In practice, the public outcry over building yet another hydraulic fill dam like the one that has just failed, will perforce, force consideration of filter press tailings disposal. That involved putting the tailings through a filter press in order to squeeze out the water. The end product is then more or less a solid that may be stacked and not be susceptible to flow. I would guess filter pressing would add yet another $100 million to our list of costs to reopen the mine.

When the Padcal tailings facility in the Philippines failed it filled in a local water reservoir that produced electricity. The reservoir can no longer produce electricity and the power authorities are suing the mine for the loss of power generating capacity. No loss of power generating capacity is involved in this instance, but it is not unreasonable to imagine that tour operators, fishermen, water users, and others will sue for loss of use or diminished use of the waters affected by the failure. Let us add $100 million in lawyers fees alone, net alone awards the courts may make.

Let us not forget the cost to investors of the loss of share value.

I have by now lost count of the number of $100 million items needed to reopen the mine and restore the environment. But however you add it up, it will not be cheap and could be a billion dollars in a short time.
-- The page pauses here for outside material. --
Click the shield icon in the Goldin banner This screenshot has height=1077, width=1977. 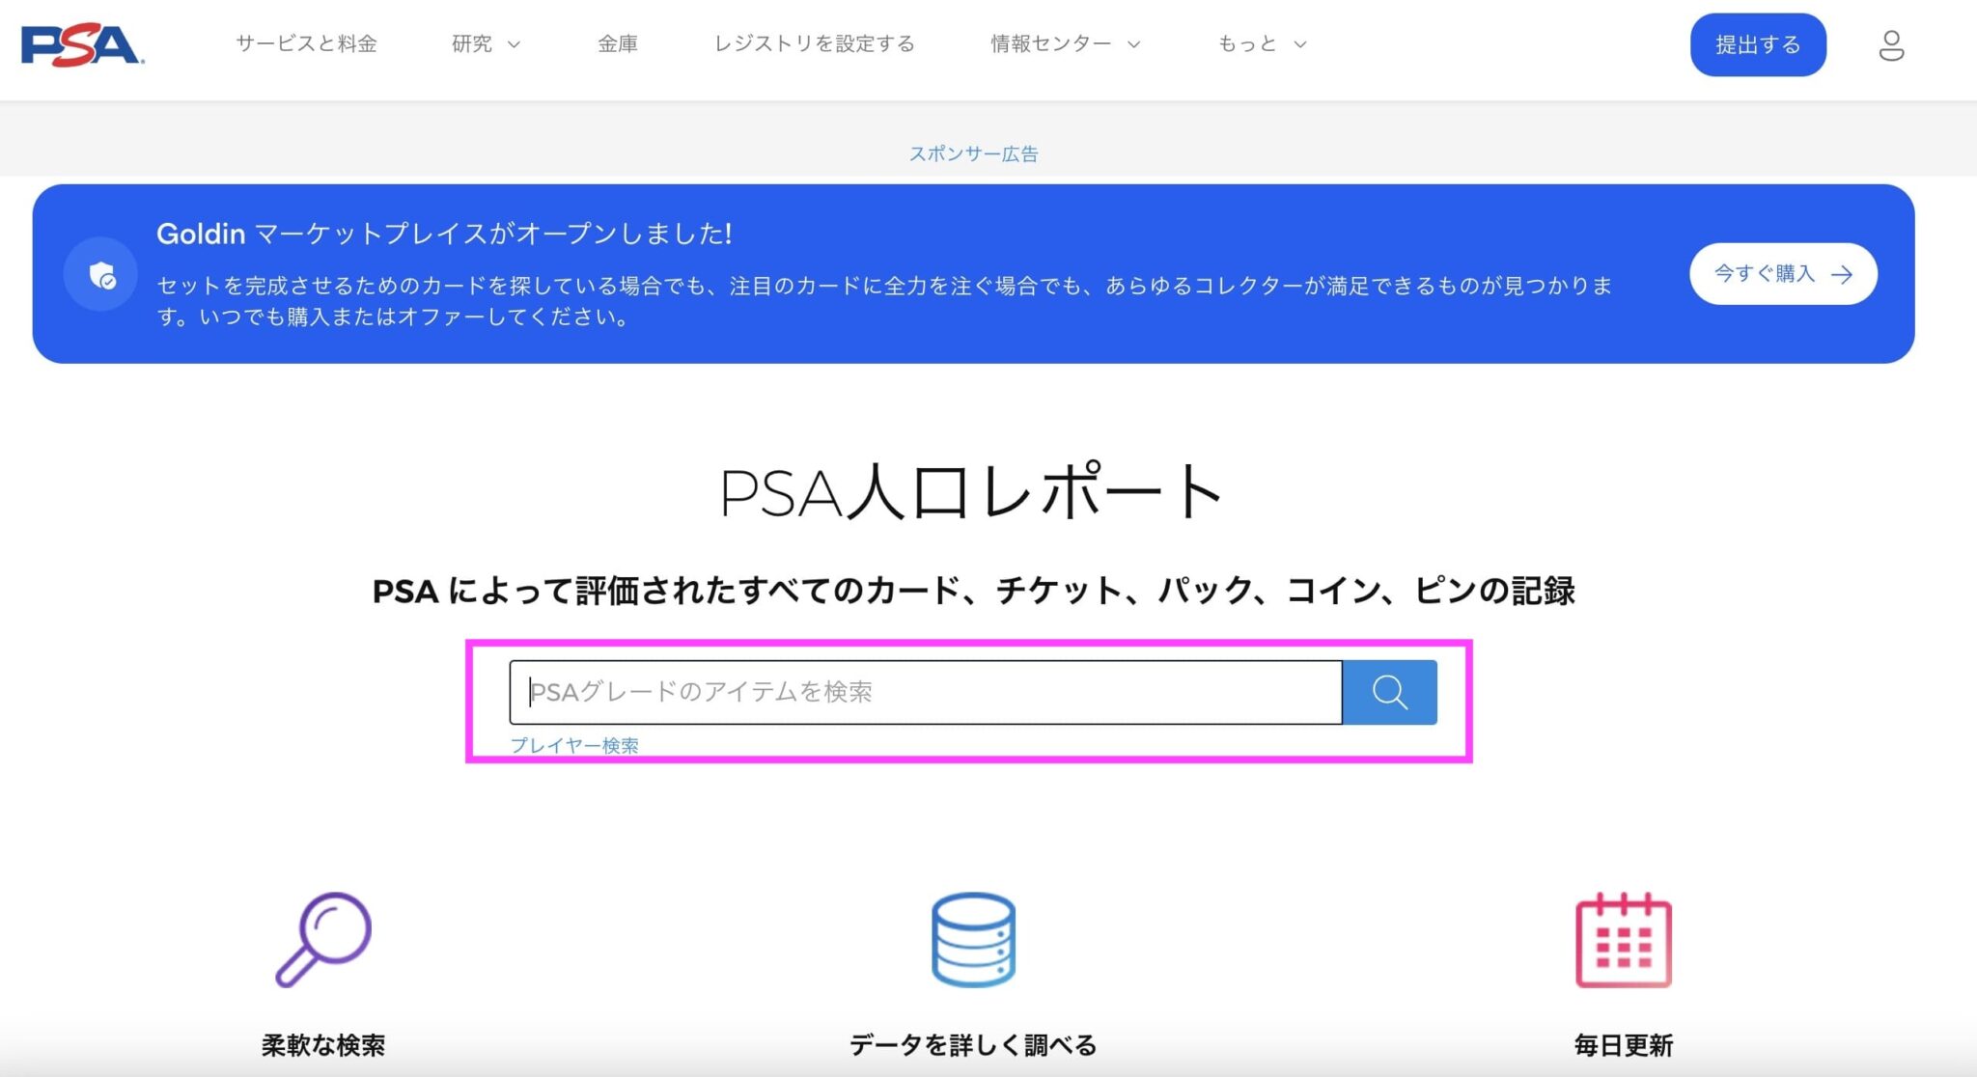[x=100, y=273]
And these costs pertain only to Imperial Metals. The cost to other mining aspirants of delayed projects, additional tailings facility features, and so on is, in a sense, incalculable. As one private correspondent said to me today: “This sets mining in Canada back for at least ten years.” Another private correspondent said: “Nobody will permit a new mine in BC for at least ten years.”

In South Africa after the failure of the Merriespruit tailings facility, the regulators demanded and nowdays get quarterly reports from registered professional engineers on the status of each and every tailings facility. Replicating that in BC will add about $100,000to $500,000 at least to each BC mine’s annual operating budget. The number grow so fast, my head spins.

We hope these are pessimistic conclusions. But I am not sure what to do to turn them optimistic. If you have ideas let us know.